Salam mengaku mendapatkan ilmunya dari seorang guru bernama
Datuk Indo Babayang -- tatkala ia masih muda. Kabarnya sang guru
sangat tangguh dan bisa berbicara langsung dengan harimau.
Syarat memiliki ilmu pawang menurut Salam, mudah. Harus dekat
pada Allah, taat beribadat dan menjauhkan segala larangannya.
"Hanya itu," ujar kakek itu setengah bergurau.
Datuk Indo Babayang
Sejak muda ia sudah menaklukkan sckitar 20 ekor macan. Yang
berhasil ditangkapnya pada 22 Januari 1981 adalah seekor
harimau betina. Seperti juga Lenggang, ia menyatakan hanya
macan yang bersalah yang bisa dijebak. Kesalahan itu berarti
cukup luas, termasuk menerkam ternak, mengganggu keamanan dan
ingkar janji. Ingkar janji?
Menurut Salam, harimau alias inyiakbalang itu, dulu-dulunya
pernah mengikat perjanjian dengan penghulu di kawasan sana --
yakni Datuk Indo Babayang. Isinya: masyarakat sana dan harimau,
sama-sama tidak boleh melakukan agresi. Mesti saling memelihara.
Nah, kenyataannya sudah ada pelanggaran akhir-akhir ini. "Darah
dibayar dengan darah. Kalau kita yang bersalah, yah, tunggu saja
diterkamnya nanti," kata kakek itu dengan tersenyum.
Cara Salam menangkap harimau juga pakai mantera. Dalam mantera
itu diserukan agar binatang itu tidak bisa makan apa-apa,
kecuali anjing yang menjadi umpan. Sesudah itu Salam
bersembahyang dua raka'at. Kemudian selama operasi, tiap malam,
ia meneruskan sembahyang dua raka at dan berdoa. Biasanya dalam
beberapa hari saja binatang itu sudah terperangkap.

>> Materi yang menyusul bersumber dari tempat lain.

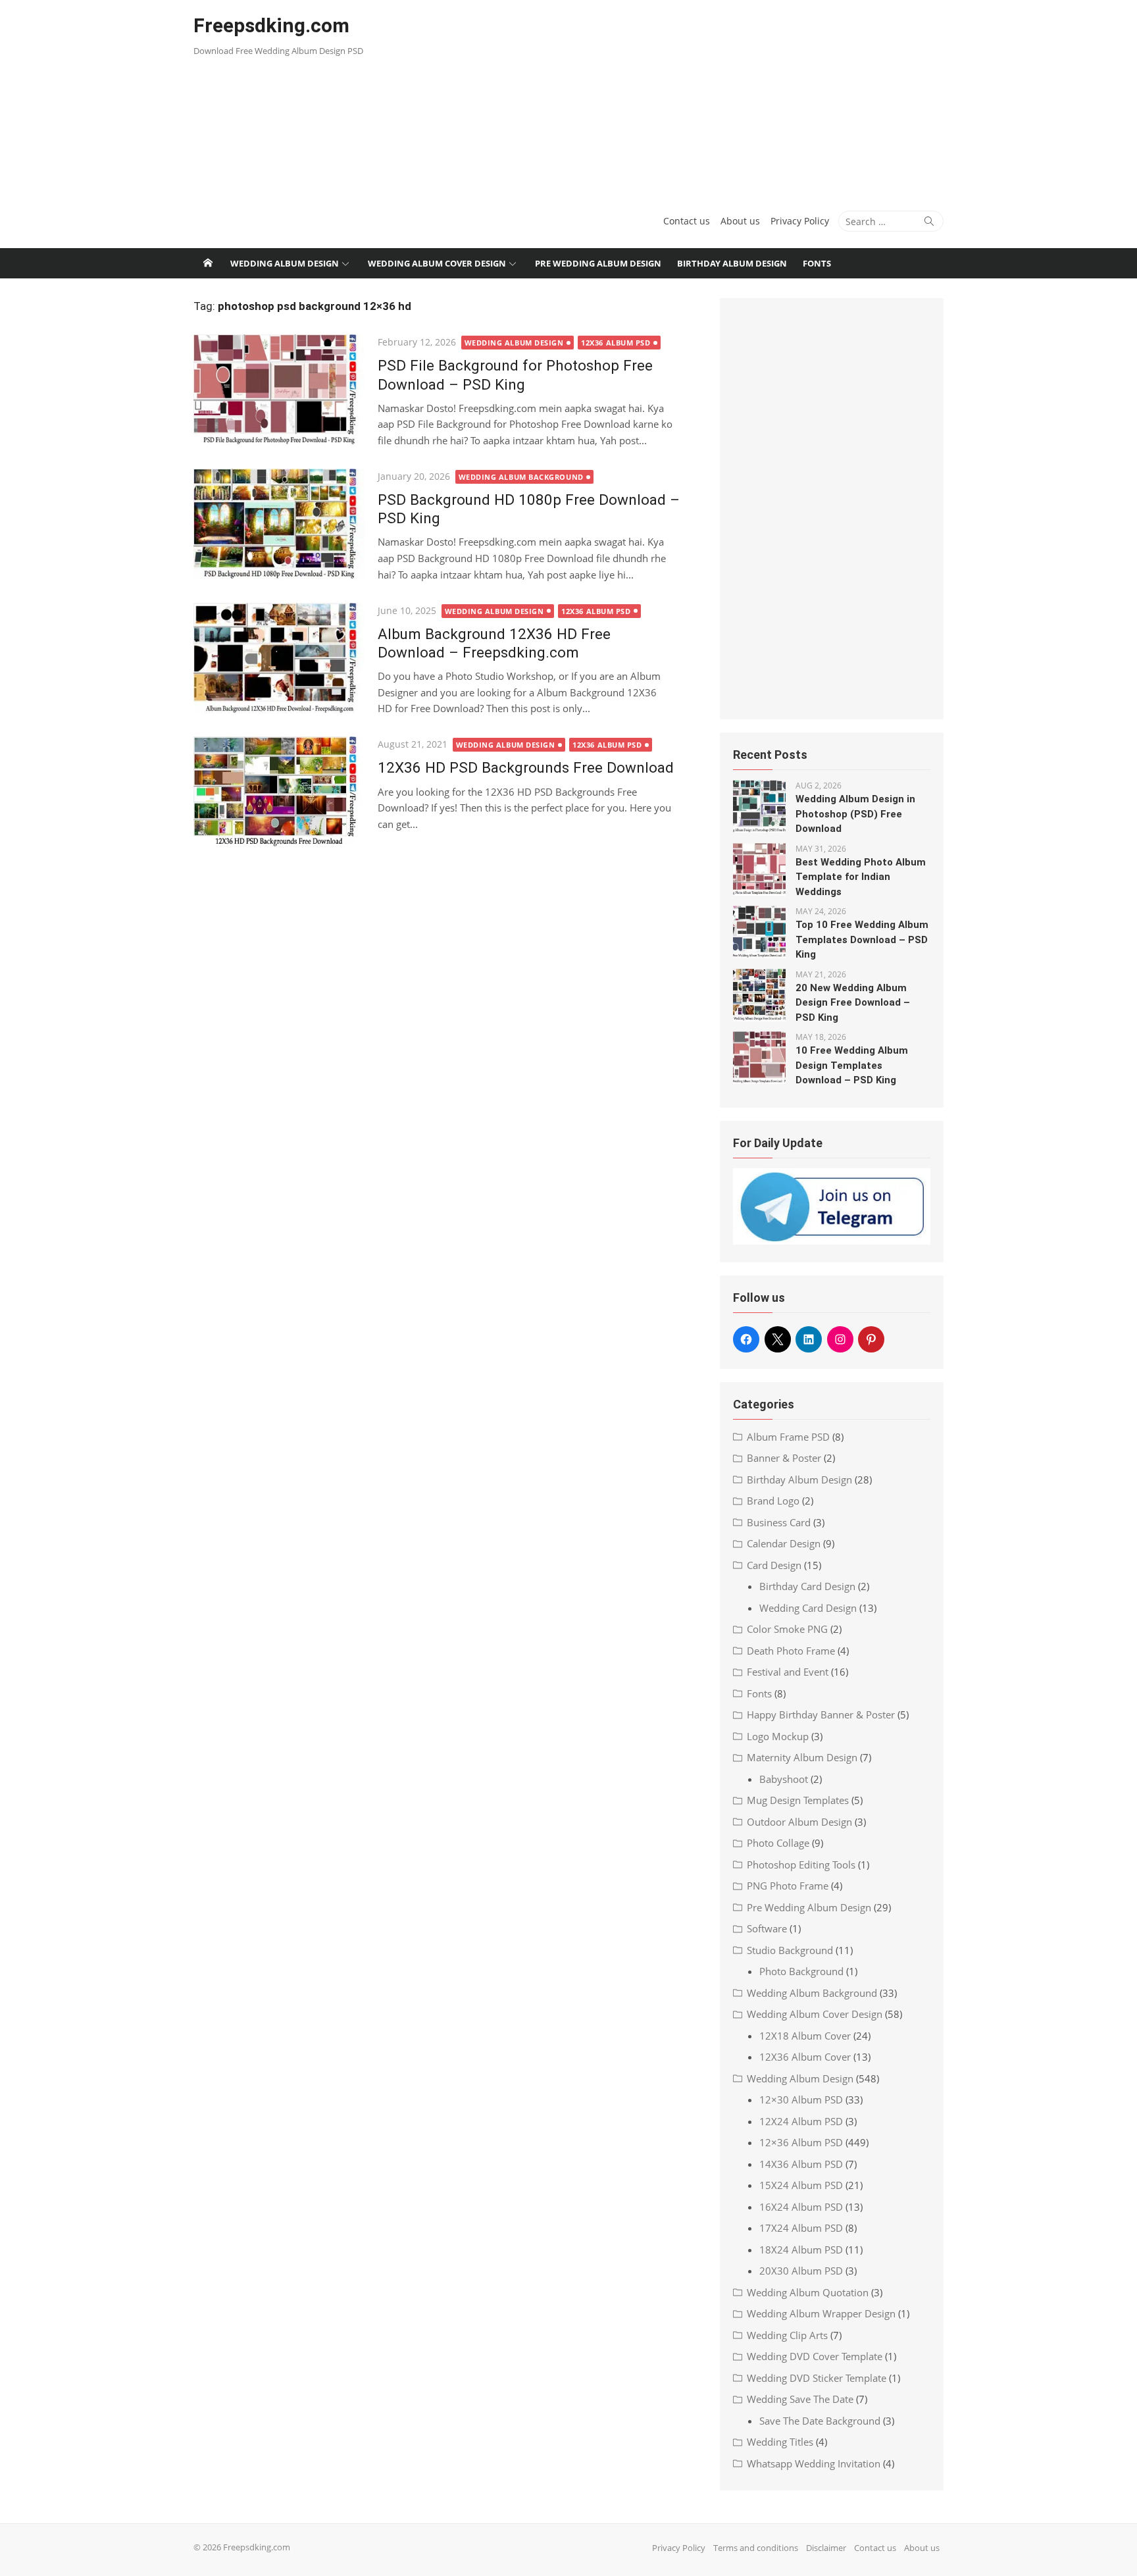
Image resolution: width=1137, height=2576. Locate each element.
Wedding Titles (780, 2441)
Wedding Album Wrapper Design (821, 2313)
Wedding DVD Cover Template (814, 2356)
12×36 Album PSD (801, 2142)
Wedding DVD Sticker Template (816, 2377)
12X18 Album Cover (805, 2035)
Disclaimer (826, 2548)
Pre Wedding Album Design (598, 263)
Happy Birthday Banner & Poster (821, 1714)
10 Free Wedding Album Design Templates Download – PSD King (852, 1065)
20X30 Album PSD (801, 2270)
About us (740, 221)
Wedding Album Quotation (808, 2292)
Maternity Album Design (802, 1757)
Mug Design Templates (798, 1800)
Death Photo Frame (791, 1650)
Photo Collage (778, 1842)
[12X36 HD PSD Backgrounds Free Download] (279, 792)
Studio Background (790, 1950)
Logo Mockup (778, 1736)
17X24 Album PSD (801, 2227)
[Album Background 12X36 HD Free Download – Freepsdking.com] (279, 658)
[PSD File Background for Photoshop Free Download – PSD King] (279, 390)
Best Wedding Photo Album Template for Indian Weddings (861, 877)
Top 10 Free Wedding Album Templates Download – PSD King (862, 939)
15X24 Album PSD (801, 2185)
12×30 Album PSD (801, 2099)
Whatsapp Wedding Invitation (813, 2463)
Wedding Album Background (521, 477)
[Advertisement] (696, 99)
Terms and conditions (755, 2548)
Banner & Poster (784, 1457)
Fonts (817, 263)
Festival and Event (787, 1671)
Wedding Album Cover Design (437, 263)
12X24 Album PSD (801, 2121)
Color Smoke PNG (787, 1629)
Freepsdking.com (271, 25)
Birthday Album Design (732, 263)
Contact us (686, 221)
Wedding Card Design (808, 1607)
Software (767, 1928)
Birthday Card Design (807, 1586)
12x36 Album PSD (615, 343)
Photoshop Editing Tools (801, 1864)
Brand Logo (773, 1500)
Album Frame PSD (788, 1436)
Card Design (774, 1565)
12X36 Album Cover (805, 2056)
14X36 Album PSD (801, 2164)
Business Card (779, 1522)
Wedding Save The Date (800, 2399)
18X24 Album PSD (801, 2249)
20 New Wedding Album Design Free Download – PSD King (853, 1002)
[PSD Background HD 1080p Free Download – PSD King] (279, 524)
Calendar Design (784, 1543)
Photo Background (801, 1971)
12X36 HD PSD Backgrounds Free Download (526, 767)
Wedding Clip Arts (787, 2335)
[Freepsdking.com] (207, 263)
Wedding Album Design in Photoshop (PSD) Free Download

Menurut Salam, sesuai dengan perjanjian di masa lalu, harimau
harus disambut sebagai datuk-datuk, seperti penghulu. Karenanya
harus pakai kesenian, gong, talempong serta dua buah cerana.

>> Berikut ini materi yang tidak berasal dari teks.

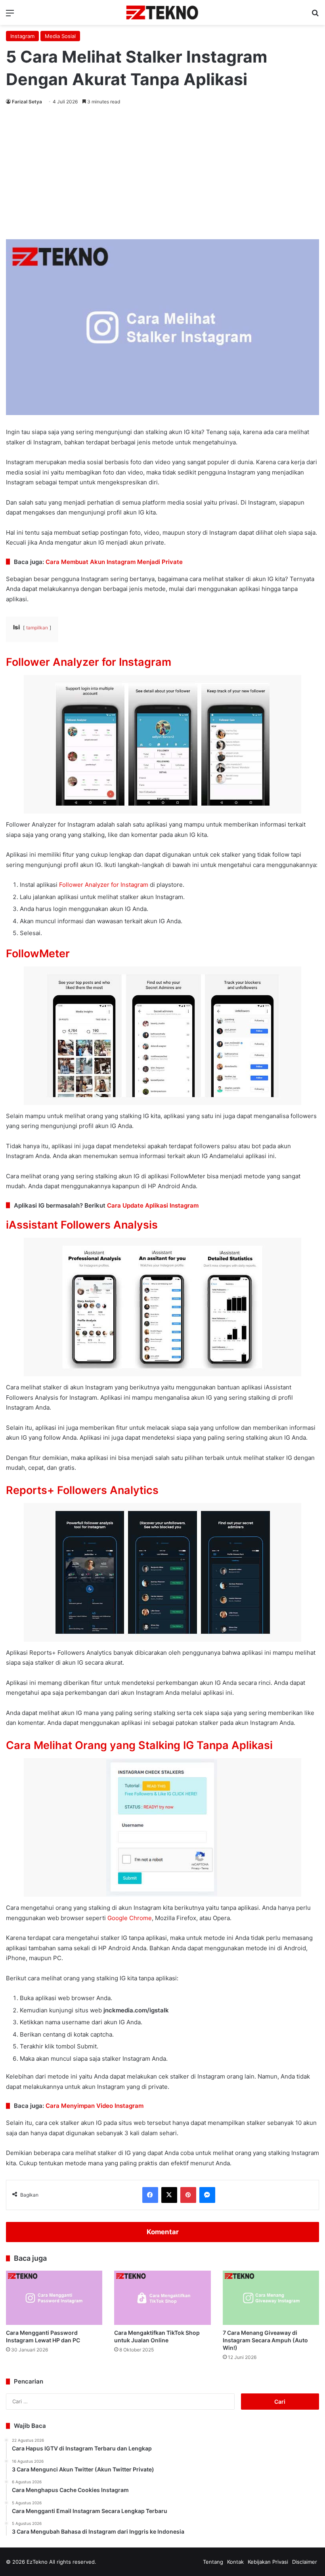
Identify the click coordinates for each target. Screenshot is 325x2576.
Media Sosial (60, 36)
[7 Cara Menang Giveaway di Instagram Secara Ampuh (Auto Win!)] (271, 2298)
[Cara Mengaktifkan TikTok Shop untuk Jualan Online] (162, 2298)
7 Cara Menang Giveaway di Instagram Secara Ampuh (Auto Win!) (265, 2340)
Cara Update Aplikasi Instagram (153, 1205)
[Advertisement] (162, 173)
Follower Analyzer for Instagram (103, 884)
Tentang (213, 2562)
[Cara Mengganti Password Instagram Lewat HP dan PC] (54, 2298)
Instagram (22, 36)
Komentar (163, 2232)
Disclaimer (304, 2562)
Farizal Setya (27, 102)
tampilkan (37, 628)
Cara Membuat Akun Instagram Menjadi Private (114, 562)
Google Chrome (129, 1918)
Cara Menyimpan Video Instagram (94, 2105)
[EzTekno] (162, 12)
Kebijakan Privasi (268, 2562)
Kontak (235, 2562)
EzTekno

Satu berisi sekapur sirih dan kemenyan putih, satunya lagi baju
hitam, pakaian kebesaran penghulu. Sejak binatang itu masuk
perangkap sampai menerima hukumannya, upacara itu terus
dijalankan. Apabila jadi mayat, harus dikuburkan di makam yang
telah disiapkan untuknya.
Walaupun ada pengaduan keganasan raja hutan, biasanya Kakek
Salam tidak begitu saja turun tangan. Kalau masih dianggap
belum terlalu berbahaya, paling banter ia memberi nasihat supaya
warga kampung lebih berhati-hati saja. Kalau korban manusia
sudah ada yang jatuh, ia akan membuat perangkap.
Salam mempunyai janji yang sekaligus adalah syarat, bahwa
keahliannya tidak bisa dikomersialkan. Ia tidak bisa
menganggapnya sebagai profesi untuk hidup.
Salam sudah agak pikun. Kebutuhannya tiap hari tidak banyak.
Paling banter sekedar makan-minum dan kadangkala sebungkus
rokok. Semuanya dicukupi oleh anak-cucunya. Itu pula sekedar
imbalannya, bila ia berhasil menunaikan tugas menaklukkan macan.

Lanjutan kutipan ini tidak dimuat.